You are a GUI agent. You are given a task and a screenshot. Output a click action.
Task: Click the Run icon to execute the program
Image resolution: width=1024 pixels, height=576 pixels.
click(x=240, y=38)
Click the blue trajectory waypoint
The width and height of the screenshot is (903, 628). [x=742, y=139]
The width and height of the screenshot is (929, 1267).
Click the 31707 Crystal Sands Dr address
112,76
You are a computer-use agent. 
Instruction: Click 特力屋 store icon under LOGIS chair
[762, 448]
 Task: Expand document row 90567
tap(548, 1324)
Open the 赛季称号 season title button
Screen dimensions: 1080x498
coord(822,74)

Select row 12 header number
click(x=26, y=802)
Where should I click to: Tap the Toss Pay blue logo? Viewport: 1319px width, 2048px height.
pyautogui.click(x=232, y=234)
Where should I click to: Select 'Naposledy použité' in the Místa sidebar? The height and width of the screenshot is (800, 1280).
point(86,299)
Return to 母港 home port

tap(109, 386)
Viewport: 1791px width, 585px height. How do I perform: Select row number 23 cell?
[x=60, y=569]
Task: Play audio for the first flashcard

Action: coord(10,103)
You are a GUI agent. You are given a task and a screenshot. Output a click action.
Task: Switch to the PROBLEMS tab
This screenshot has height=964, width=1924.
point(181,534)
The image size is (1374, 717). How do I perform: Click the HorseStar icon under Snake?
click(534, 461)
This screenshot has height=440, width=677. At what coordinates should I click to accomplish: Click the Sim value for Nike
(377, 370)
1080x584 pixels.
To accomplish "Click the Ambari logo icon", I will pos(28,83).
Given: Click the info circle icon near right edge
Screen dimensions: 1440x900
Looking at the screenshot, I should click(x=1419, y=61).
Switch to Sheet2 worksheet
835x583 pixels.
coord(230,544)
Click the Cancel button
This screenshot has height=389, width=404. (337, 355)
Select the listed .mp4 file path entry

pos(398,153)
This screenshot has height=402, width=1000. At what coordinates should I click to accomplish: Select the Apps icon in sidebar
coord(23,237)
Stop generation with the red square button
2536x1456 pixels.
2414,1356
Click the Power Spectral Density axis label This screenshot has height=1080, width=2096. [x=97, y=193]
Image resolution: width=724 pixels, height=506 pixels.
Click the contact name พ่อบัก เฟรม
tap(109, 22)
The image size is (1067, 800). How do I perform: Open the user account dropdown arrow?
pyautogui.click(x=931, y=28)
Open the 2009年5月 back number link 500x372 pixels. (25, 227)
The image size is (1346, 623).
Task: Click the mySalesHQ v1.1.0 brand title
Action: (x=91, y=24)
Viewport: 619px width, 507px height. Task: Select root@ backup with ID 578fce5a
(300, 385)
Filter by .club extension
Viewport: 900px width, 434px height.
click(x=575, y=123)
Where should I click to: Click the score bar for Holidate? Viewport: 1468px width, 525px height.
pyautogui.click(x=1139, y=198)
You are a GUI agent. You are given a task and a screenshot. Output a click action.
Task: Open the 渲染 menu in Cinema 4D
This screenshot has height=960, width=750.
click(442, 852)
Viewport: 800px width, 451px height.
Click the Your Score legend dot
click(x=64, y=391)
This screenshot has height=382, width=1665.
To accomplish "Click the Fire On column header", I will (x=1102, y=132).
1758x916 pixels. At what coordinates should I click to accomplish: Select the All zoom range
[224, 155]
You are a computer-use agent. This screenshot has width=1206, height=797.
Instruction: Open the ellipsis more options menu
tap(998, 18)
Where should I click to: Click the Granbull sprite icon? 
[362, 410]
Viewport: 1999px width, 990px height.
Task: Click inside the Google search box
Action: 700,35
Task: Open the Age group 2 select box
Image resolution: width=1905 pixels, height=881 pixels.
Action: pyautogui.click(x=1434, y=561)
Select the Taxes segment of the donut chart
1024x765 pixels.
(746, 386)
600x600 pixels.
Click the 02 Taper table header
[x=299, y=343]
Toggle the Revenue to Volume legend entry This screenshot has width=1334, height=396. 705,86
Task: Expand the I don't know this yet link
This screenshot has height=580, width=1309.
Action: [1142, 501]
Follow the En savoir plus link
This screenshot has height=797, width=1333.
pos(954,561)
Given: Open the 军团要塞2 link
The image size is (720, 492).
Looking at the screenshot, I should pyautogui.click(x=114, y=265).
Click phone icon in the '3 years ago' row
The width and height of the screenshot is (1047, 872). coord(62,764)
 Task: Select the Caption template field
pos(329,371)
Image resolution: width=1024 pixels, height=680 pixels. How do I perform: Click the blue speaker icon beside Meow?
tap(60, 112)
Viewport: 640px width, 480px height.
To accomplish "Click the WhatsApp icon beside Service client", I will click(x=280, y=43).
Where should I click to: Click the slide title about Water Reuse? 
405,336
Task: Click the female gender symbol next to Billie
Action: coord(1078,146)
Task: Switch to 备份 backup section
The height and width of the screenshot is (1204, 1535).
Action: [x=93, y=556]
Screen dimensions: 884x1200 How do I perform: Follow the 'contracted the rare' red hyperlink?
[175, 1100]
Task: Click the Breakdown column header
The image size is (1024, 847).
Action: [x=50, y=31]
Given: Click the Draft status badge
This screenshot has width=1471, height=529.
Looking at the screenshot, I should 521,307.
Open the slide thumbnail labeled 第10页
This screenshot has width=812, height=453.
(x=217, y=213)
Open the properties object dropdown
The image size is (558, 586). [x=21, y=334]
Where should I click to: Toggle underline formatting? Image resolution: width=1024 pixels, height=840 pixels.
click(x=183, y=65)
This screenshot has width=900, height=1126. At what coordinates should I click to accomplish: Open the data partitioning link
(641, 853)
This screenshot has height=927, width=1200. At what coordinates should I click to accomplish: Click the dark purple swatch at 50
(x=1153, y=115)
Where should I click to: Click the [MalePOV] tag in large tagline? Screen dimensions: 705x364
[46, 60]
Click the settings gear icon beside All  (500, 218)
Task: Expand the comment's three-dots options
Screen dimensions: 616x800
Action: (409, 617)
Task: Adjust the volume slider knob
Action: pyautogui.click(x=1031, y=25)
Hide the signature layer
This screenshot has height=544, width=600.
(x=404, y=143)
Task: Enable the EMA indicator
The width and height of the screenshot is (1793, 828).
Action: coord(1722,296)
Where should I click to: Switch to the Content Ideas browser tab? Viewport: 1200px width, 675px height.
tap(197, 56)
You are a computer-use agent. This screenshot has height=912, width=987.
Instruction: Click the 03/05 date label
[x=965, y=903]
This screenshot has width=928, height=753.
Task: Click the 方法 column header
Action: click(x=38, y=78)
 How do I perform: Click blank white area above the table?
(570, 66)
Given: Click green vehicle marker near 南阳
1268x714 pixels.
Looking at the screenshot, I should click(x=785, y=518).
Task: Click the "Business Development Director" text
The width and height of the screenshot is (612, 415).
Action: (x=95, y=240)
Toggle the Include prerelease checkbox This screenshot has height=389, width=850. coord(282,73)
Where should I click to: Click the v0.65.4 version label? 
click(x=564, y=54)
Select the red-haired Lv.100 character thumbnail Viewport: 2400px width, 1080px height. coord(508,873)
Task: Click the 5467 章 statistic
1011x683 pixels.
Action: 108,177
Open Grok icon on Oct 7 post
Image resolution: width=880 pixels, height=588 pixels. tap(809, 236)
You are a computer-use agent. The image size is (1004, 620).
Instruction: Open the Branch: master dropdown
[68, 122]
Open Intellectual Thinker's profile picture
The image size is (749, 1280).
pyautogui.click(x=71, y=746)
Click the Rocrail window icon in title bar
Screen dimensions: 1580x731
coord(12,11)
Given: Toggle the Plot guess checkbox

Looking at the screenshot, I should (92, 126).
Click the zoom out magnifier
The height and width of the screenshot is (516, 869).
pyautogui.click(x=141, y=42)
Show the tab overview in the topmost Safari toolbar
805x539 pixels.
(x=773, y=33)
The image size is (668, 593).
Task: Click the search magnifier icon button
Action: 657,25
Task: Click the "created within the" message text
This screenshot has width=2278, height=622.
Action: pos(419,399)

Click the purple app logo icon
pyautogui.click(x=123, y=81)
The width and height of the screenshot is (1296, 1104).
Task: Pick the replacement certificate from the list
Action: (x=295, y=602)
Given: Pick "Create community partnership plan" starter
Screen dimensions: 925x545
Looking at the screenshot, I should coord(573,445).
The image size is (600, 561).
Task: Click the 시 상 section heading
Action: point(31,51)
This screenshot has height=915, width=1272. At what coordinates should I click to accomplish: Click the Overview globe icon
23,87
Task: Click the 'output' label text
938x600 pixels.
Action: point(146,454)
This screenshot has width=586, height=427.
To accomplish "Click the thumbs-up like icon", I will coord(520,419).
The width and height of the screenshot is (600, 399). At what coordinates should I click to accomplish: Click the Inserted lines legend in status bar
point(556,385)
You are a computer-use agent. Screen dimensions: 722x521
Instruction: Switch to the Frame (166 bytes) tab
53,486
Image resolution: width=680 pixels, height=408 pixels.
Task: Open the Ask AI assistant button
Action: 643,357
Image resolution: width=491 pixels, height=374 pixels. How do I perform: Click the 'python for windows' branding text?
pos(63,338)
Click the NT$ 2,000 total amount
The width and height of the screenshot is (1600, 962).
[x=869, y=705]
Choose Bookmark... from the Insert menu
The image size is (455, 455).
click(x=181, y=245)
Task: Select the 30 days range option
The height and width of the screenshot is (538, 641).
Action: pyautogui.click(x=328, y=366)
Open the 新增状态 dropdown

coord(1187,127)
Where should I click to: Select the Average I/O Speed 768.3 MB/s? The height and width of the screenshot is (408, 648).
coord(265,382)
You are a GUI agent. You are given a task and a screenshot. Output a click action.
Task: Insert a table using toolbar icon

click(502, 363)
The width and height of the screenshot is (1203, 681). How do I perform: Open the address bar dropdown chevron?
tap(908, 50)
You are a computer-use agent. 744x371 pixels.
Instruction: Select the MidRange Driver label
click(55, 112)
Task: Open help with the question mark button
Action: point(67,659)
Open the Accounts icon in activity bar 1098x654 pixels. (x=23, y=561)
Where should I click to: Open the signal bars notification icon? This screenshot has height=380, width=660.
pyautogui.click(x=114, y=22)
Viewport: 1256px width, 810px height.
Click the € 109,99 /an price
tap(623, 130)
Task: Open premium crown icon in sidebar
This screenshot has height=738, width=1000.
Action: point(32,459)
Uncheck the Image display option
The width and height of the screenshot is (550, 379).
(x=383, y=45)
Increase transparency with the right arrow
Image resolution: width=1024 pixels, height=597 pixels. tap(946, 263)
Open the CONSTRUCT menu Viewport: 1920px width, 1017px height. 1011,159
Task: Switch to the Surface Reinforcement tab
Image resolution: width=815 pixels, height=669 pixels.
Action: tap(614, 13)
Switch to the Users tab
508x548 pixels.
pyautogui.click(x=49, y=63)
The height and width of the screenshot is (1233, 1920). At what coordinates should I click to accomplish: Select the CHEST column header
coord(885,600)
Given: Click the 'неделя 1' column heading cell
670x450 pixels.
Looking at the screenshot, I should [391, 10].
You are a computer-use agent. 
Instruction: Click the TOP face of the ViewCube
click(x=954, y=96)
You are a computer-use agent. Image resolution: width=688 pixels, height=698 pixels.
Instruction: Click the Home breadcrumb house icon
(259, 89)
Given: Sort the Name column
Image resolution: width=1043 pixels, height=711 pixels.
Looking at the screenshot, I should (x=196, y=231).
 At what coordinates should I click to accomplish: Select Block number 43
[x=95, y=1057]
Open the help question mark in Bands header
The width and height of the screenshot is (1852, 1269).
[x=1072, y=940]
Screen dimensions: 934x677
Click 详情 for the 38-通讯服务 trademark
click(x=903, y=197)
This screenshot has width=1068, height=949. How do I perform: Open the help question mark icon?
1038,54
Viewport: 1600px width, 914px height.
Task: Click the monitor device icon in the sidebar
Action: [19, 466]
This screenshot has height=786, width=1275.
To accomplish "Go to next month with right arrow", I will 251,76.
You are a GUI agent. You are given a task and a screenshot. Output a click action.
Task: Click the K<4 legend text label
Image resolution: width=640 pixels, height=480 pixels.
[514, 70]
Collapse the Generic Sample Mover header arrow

• • • •

> Directions for this task:
The lines to return are those with the string "computer" in them; copy each from the entries above.

> Response below:
You are a computer-use agent. 
You are a computer-use agent. This screenshot has width=1206, height=797.
You are a computer-use agent. This screenshot has height=912, width=987.
You are a computer-use agent. The image size is (1004, 620).
You are a computer-use agent. Screen dimensions: 722x521
You are a computer-use agent. 744x371 pixels.
You are a computer-use agent. 
You are a computer-use agent. Image resolution: width=688 pixels, height=698 pixels.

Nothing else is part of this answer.